Martin Gardner was a supremely intelligent mathematician with a real talent for explaining complex mathematical problems in a way that lay people could understand.
Gotcha! follows the same lines. It's kind of an odd book, in that the cartoony style is a little dated and it really looks more like a kid's book or a Young Adult book. Make no mistake, it's not, though young adults could certainly benefit and enjoy.
Gardner primarily approaches logical fallacies in this book. He uses the cartoons to walk you through exactly the wrong conclusion, then steps back and brilliantly deconstructs the argument so that you can see where your normal human condition fails you and why the unintuitive answer is the mathematically correct one.
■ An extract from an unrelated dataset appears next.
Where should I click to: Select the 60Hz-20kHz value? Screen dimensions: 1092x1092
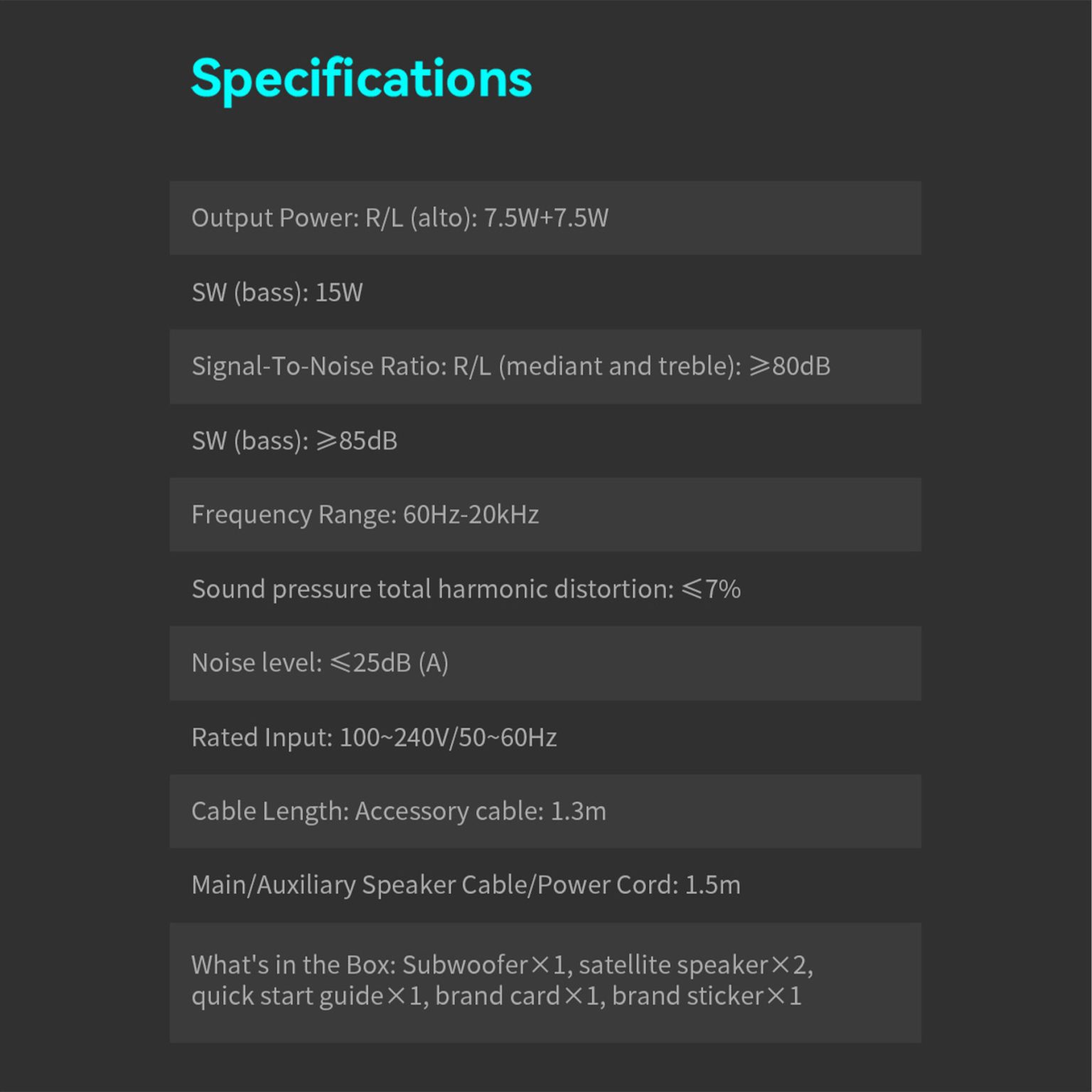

That said, he does it in a way that involves minimal math and only a basic understanding of logic and reason.
That's not to say the book is dumb or dumbed down. Nothing could be further from the truth. It tackles some very complex problems and some issues that have confounded mathematicians and logicians for centuries. Some of the problems don't even have an answer, and he even manages to walk you through why we've been unable to answer the question even though the answer seems obvious.
Overall, it's just a delightful book that's easy to read and leaves you much smarter than you were when you started it. There's not many books that can make such a claim.
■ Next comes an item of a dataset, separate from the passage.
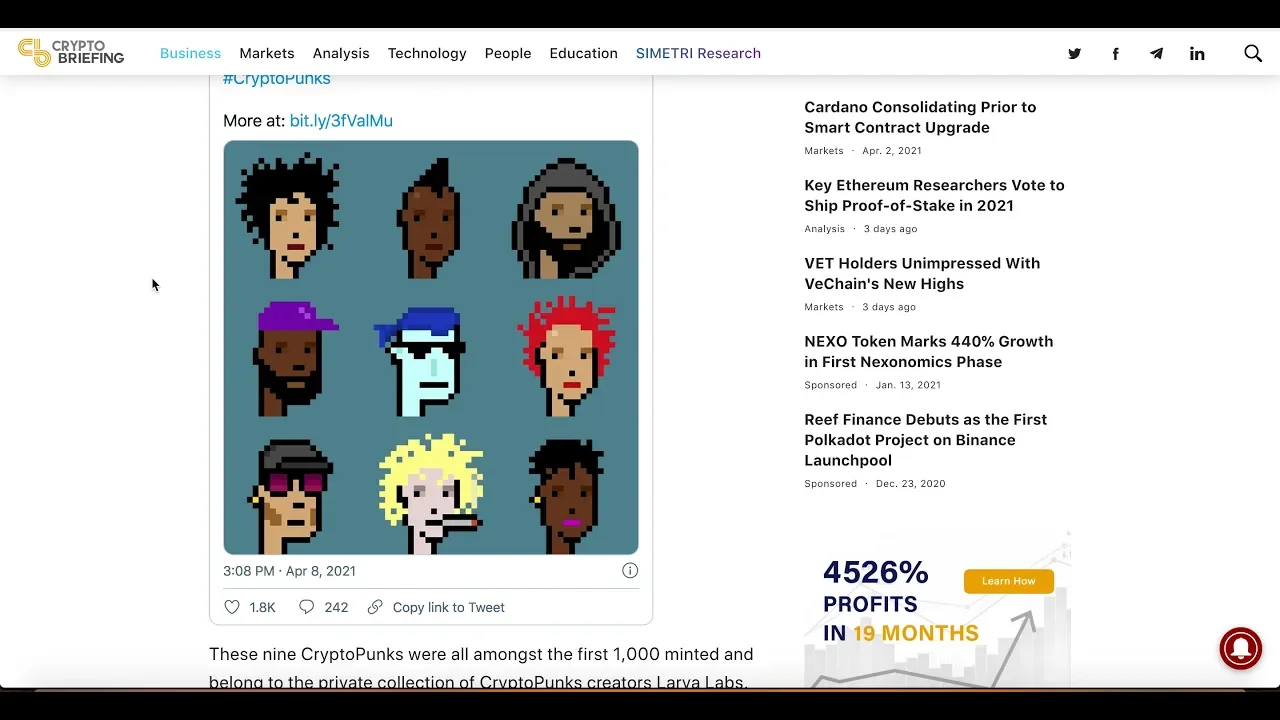1280x720 pixels.
Task: View the CryptoPunks tweet image
Action: pos(431,347)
Martin Gardner takes a look at paradoxes and makes them very easy to understand, entertaining, and highly absorbing. He takes the reader from the easiest to understand (the liar's paradox) to the more difficult, including mathematical ones. He describes paradoxes that entertained the ancient Greeks; paradoxes in the Bible; and paradoxes created by modern writers and comedians. Most of the paradoxes are covered in one or two pages, and each comes with cartoon illustrations to make them easy to understand. The book is both serious and delightfully funny. If you are looking for something that is escapist yet pertinent to real life, you'll enjoy this short book that is 160 pages long.
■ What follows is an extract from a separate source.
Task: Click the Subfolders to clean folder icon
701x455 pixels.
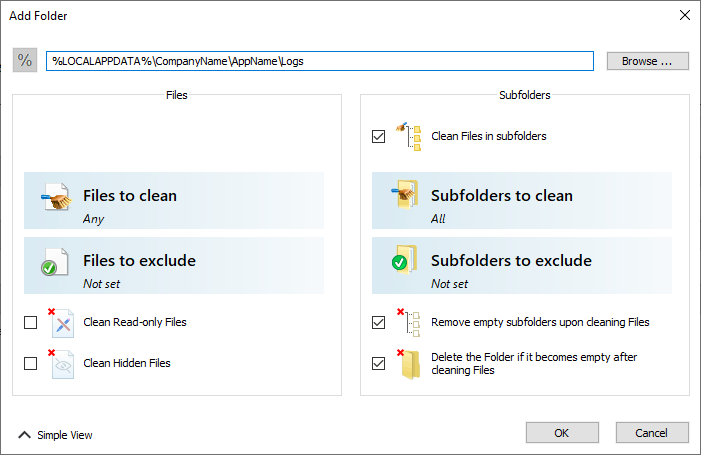Action: (405, 194)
There are places where Mr. Gardner's grammar is a little less than clear. I found myself having to read an occasional sentence where the structure wasn't as clear as it could be. However, this is easily overlooked because of the content. It's fairly easy to rearrange a sentence so that you can understand what he is saying, but for the most part, the writing is lucid and easily understood.
This is the kind of book that you can read, two or three pages at a time. This makes for a good coffee table book. It is also the kind of book that can be used to find out more about a certain kind of paradox by looking it up by name on the Internet when you want more material to illustrate it. Mr. Gardner does not pull these paradoxes out of thin air. Most are widely known by either philosophers, writers, comedians, and even mathematicians.
If you're looking for entertainment that is good brain food, you'll find this book very fulfilling. Get it. Read it. It's both entertaining and thought provoking.